The majority of the tower houses inpatient spaces are dedicated to surgical oncology, neurosurgery and neurology. From numerous explorations of these inpatient floors, the tower’s architectural design took shape as its signature “double-bent bar”—dictated primarily by considerations for staff visualization within the units. The tower’s linear form allows for end-to-end expansion, fulfilling the goal of the master plan of eventually replacing all existing beds on campus.
Fostering community and empathy
Three floors of the tower are dedicated to cancer care, specifically for blood cancers. The 100-bed unit was designed with the safety of these vulnerable patients in mind, as well as their families and loved ones.

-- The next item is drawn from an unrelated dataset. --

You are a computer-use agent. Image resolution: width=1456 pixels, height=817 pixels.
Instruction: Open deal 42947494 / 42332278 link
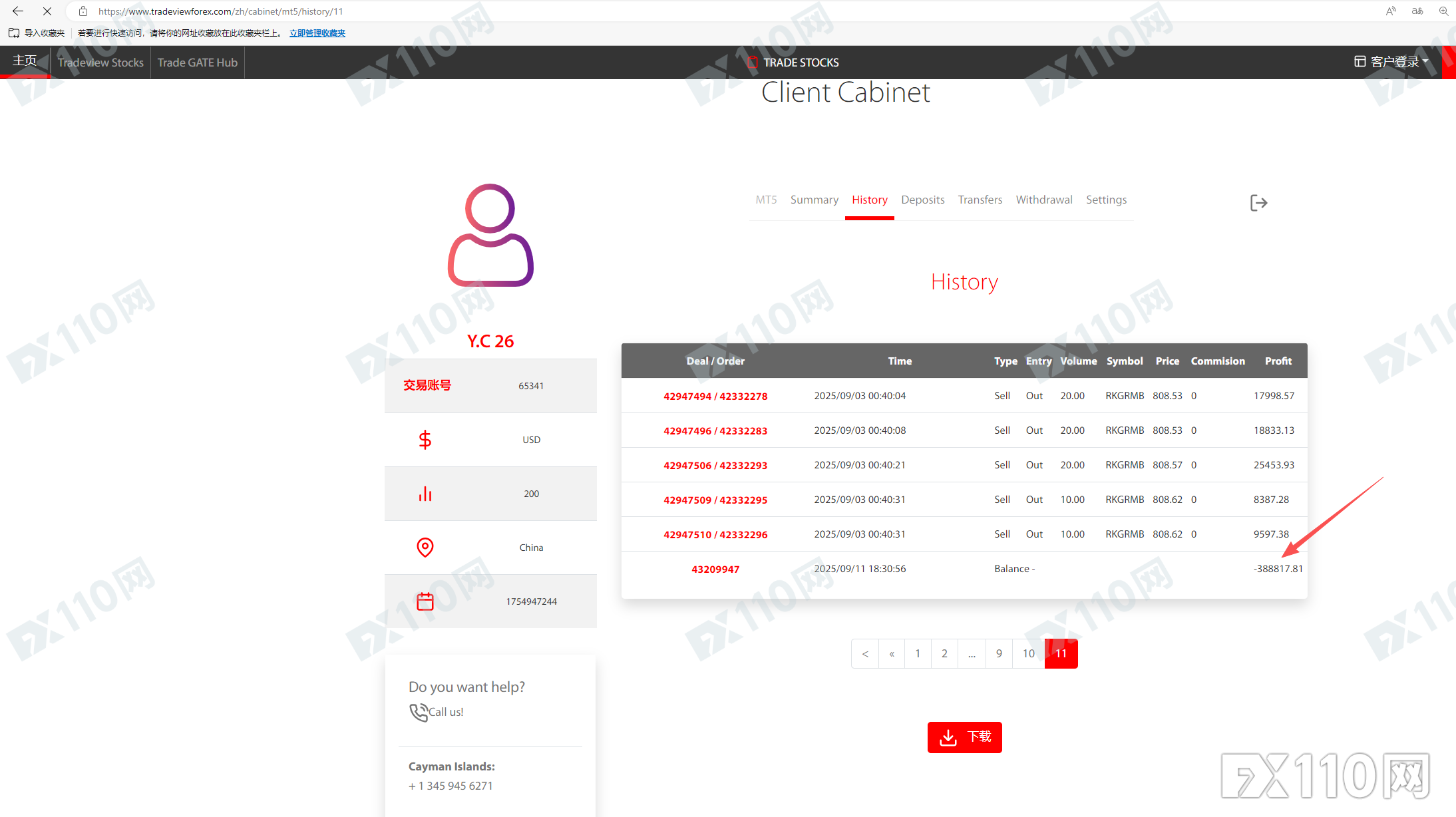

All portions of the unit, whether a patient, staff or public area, were designed with thoughtfulness and empathy, keeping in mind that those who stay and work on this cancer unit are not able to venture beyond it for some time.
A main feature is a walking trail, which loops around the perimeter of the unit and goes by all communal places on the floor. A lighted wall guides patients walking down the hallway, with the lights changing and moving alongside them. The lights can be changed with the seasons or time of day (or to mark a Chiefs gameday) and give a sense of newness for patients who are receiving care for weeks. The curves and linearity of the walking trail wall and light feature mimic those of Cambridge Tower’s, and the materials used for it can be found throughout all floors of the tower.
Because of the linear nature of the hospital, it’s able to expand to more than four times its current capacity. Land has already been purchased to create a linear path for expansion in anticipation of the future.